But have you ever wondered what goes on underneath the glass? Do you assume it is just magic? Photocopiers are actually quite complex pieces of machinery, here is our very simple guide to how photocopiers work.

The Invention of the Photocopier

Guide to Photocopiers

Chester Carlson invented the Photocopier in 1938, but he called the process electrophotography. It took 10 years for his invention to be recognized, and in 1948 electrophotography was renamed to xerography. In 1949, the company Xerox was born and they released the first plain paper copier – Model A.

The functions and capabilities of modern photocopiers are vastly different from the original Xerox machine, with the ability to print on two sides of the page, staple documents, create booklets and send scans and faxes, all at the touch of a button.
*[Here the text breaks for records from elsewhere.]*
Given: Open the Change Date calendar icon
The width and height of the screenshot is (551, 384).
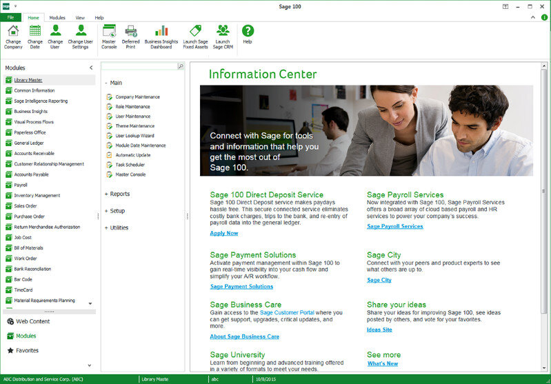Looking at the screenshot, I should pyautogui.click(x=34, y=31).
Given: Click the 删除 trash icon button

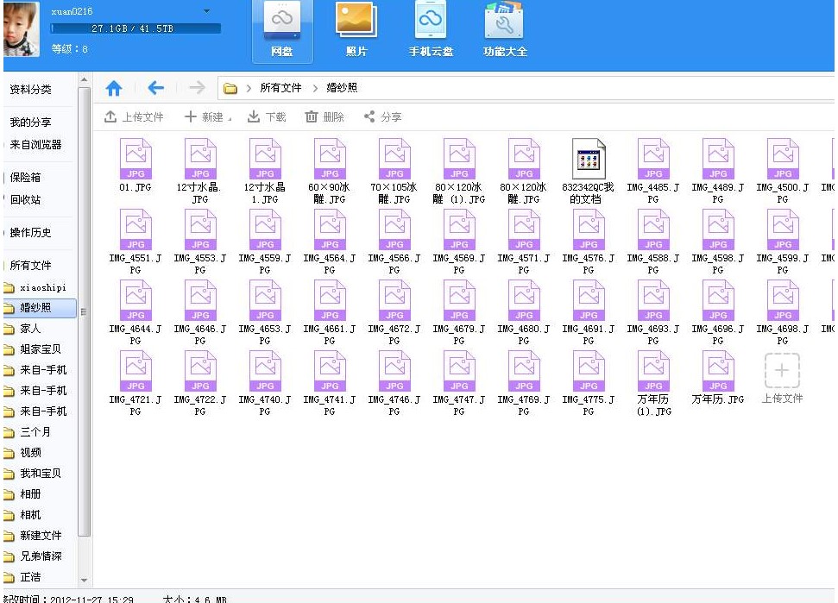Looking at the screenshot, I should click(x=324, y=117).
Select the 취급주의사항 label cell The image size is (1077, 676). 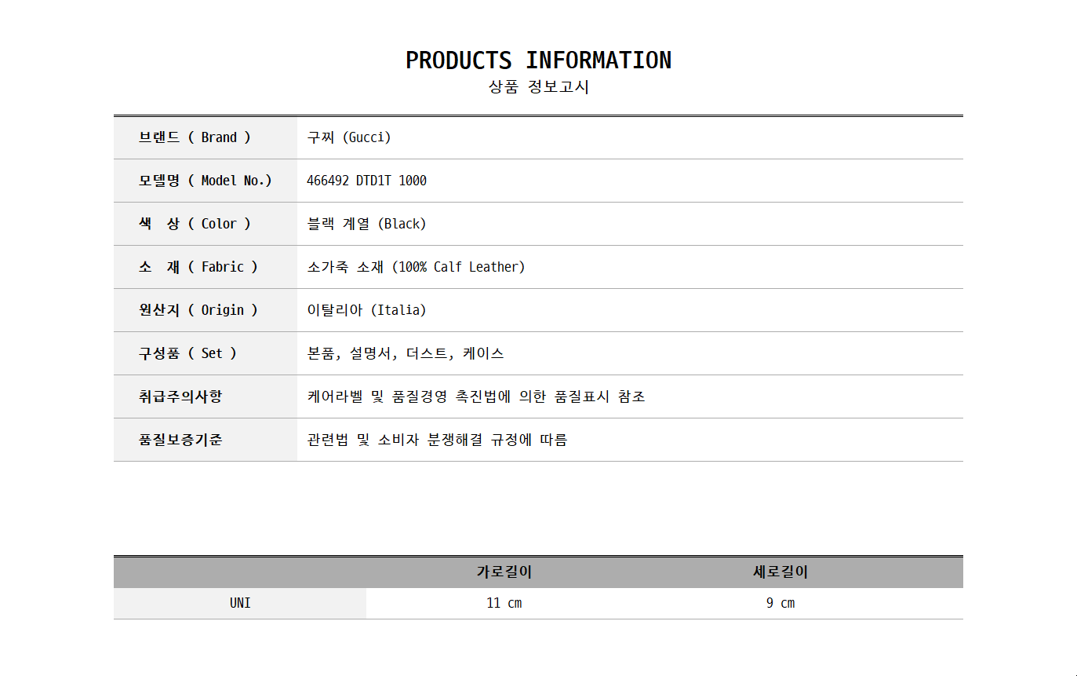(x=180, y=396)
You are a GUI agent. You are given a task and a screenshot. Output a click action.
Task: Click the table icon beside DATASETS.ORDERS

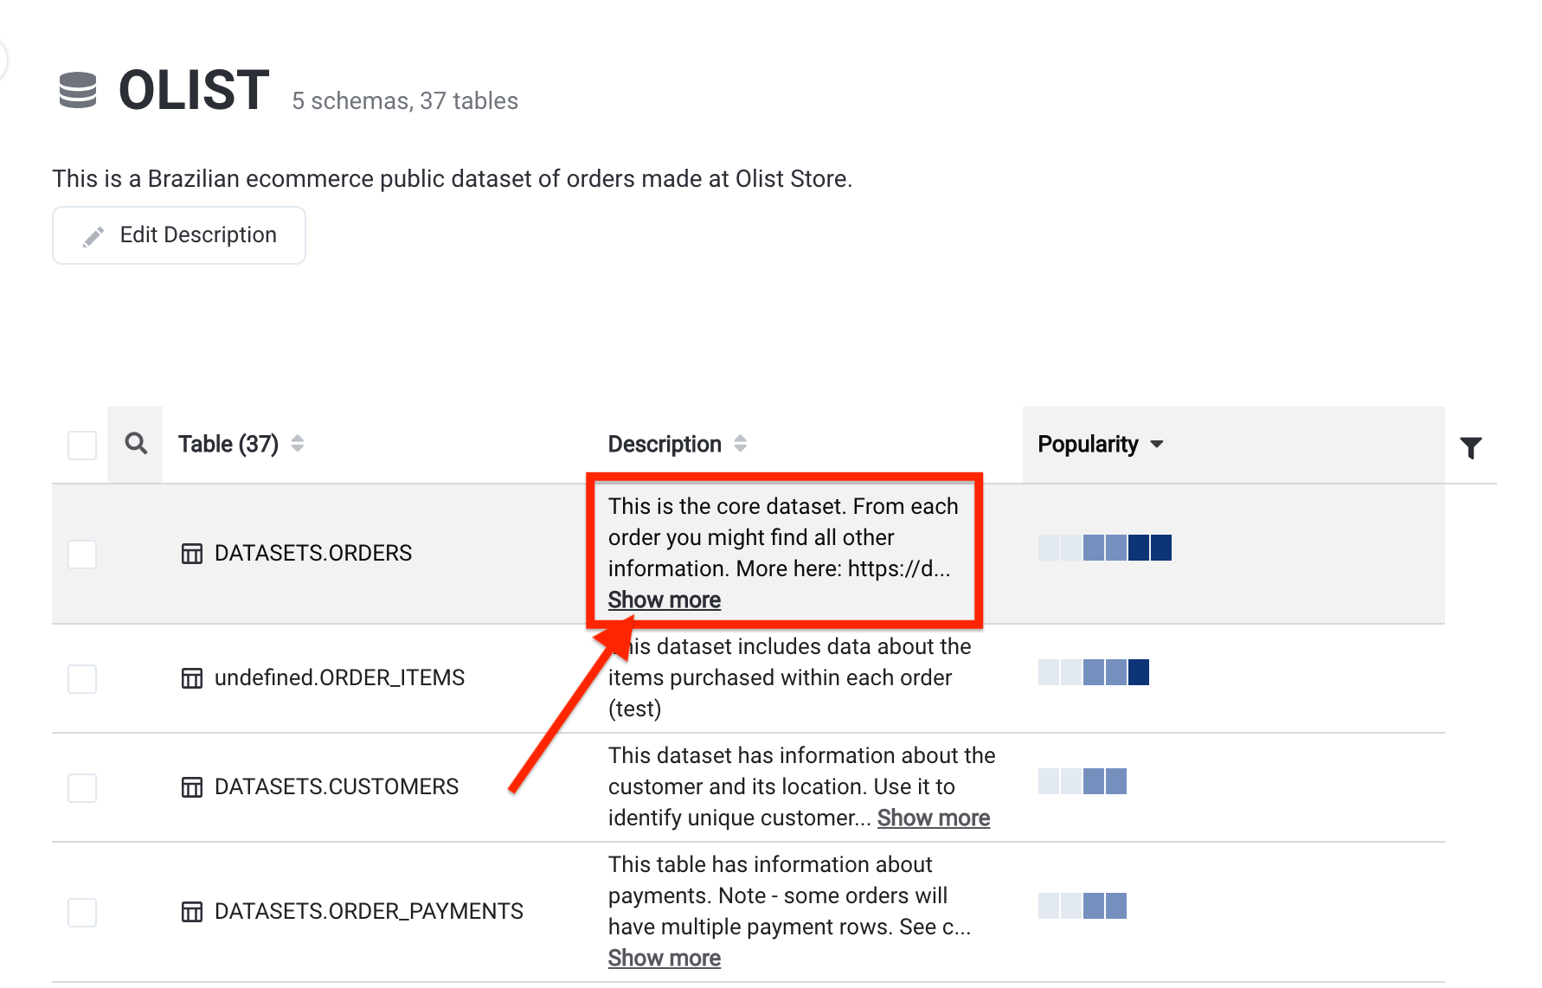192,554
So, how do photocopiers work?

After you’ve put your piece of paper (the master copy) on the glass screen of the copier and pressed the big green button, the machine takes several steps before your copy comes out.

Photocopiers work on the principle that ‘opposites attract’

Toner is a powder that is used to create the printed text and images on paper. The powder is negatively charged, and so it is attracted to something positive.

The drum, which is located in the heart of a photocopier, is positively charged using static electricity.

An image of the master copy is transferred onto the drum using a laser. The light parts of the image (the white areas on a piece of paper) lose their charge so become more negative, and the black areas of the image (where the text is) remain positively charged.

The toner (being attracted to the positive areas) sticks to the black areas of the image on the drum. For colour copies, the drum attracts the cyan, magenta and yellow toner. From these 3 colours, a multitude of colours can be formed.

The resulting toner on the drum is transferred to a piece of paper, which has a higher negative charge than the drum.

The toner is melted and bonded to the paper using heat and pressure rollers. This is why the paper that comes out of a copier is warm.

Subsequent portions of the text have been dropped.